WORK ITEM
Reproduce the lines from the one holding "WEVN (218, 2483)" to the end of the entries. Include both ends and change nothing.

Stored data entries:
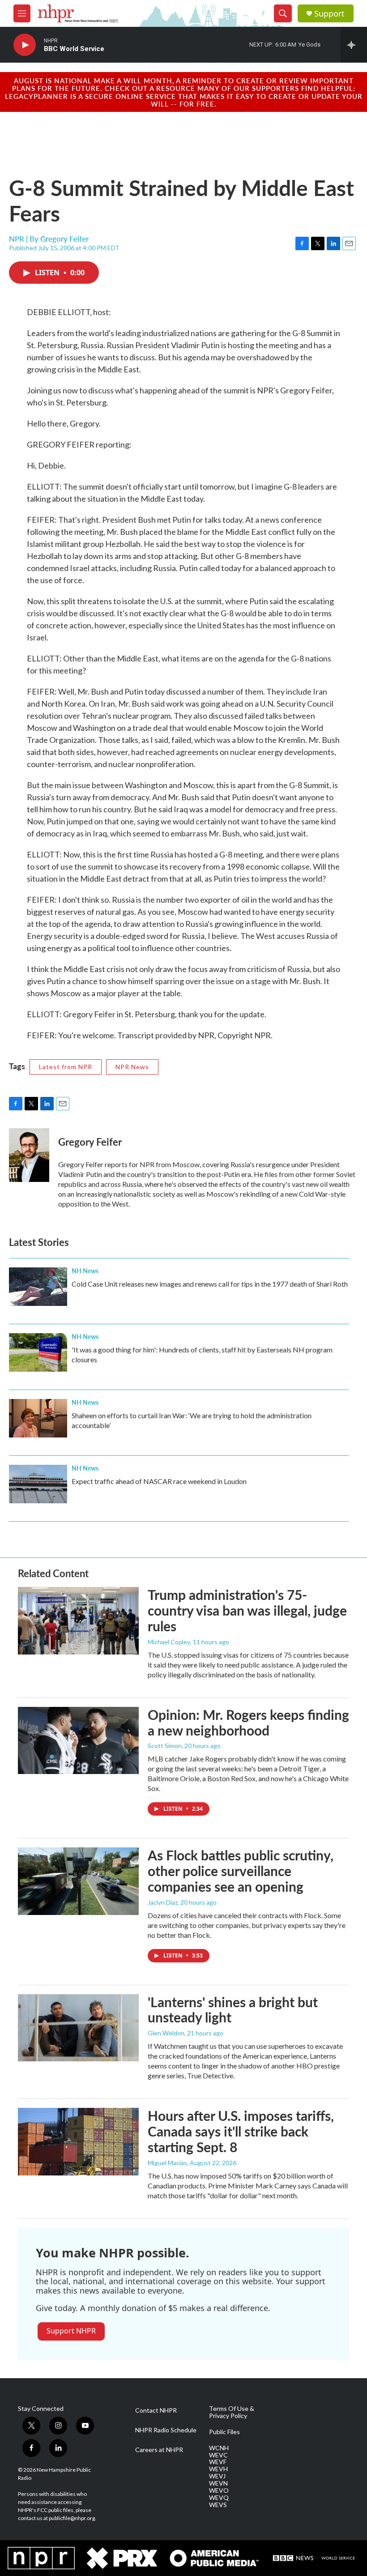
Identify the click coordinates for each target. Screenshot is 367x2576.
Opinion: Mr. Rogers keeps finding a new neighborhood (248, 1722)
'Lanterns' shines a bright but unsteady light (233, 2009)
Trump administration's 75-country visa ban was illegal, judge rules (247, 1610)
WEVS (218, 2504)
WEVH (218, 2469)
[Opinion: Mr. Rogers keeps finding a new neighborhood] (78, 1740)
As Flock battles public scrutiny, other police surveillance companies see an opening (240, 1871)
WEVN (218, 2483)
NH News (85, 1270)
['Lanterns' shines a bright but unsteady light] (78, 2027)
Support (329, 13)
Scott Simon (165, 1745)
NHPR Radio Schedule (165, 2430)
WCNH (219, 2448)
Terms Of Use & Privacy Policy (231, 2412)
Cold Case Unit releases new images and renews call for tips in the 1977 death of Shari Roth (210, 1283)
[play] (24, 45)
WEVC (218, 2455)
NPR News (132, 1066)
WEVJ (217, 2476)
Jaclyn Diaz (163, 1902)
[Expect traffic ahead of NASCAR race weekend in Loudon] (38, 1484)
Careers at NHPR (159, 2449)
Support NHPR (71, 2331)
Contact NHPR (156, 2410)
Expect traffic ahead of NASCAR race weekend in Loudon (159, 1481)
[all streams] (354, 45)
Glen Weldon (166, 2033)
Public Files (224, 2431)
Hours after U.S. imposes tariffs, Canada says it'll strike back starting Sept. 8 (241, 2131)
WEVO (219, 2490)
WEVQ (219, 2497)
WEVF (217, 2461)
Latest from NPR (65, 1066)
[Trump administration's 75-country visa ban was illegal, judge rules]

YOUR RESPONSE
WEVN (218, 2483)
NH News (85, 1270)
['Lanterns' shines a bright but unsteady light] (78, 2027)
Support (329, 13)
Scott Simon (165, 1745)
NHPR Radio Schedule (165, 2430)
WCNH (219, 2448)
Terms Of Use & Privacy Policy (231, 2412)
Cold Case Unit releases new images and renews call for tips in the 1977 death of Shari Roth (210, 1283)
[play] (24, 45)
WEVC (218, 2455)
NPR News (132, 1066)
WEVJ (217, 2476)
Jaclyn Diaz (163, 1902)
[Expect traffic ahead of NASCAR race weekend in Loudon] (38, 1484)
Careers at NHPR (159, 2449)
Support NHPR (71, 2331)
Contact NHPR (156, 2410)
Expect traffic ahead of NASCAR race weekend in Loudon (159, 1481)
[all streams] (354, 45)
Glen Weldon (166, 2033)
Public Files (224, 2431)
Hours after U.S. imposes tariffs, Canada says it'll strike back starting Sept. 8 (241, 2131)
WEVO (219, 2490)
WEVQ (219, 2497)
WEVF (217, 2461)
Latest from NPR (65, 1066)
[Trump administration's 75-country visa ban was illegal, judge rules]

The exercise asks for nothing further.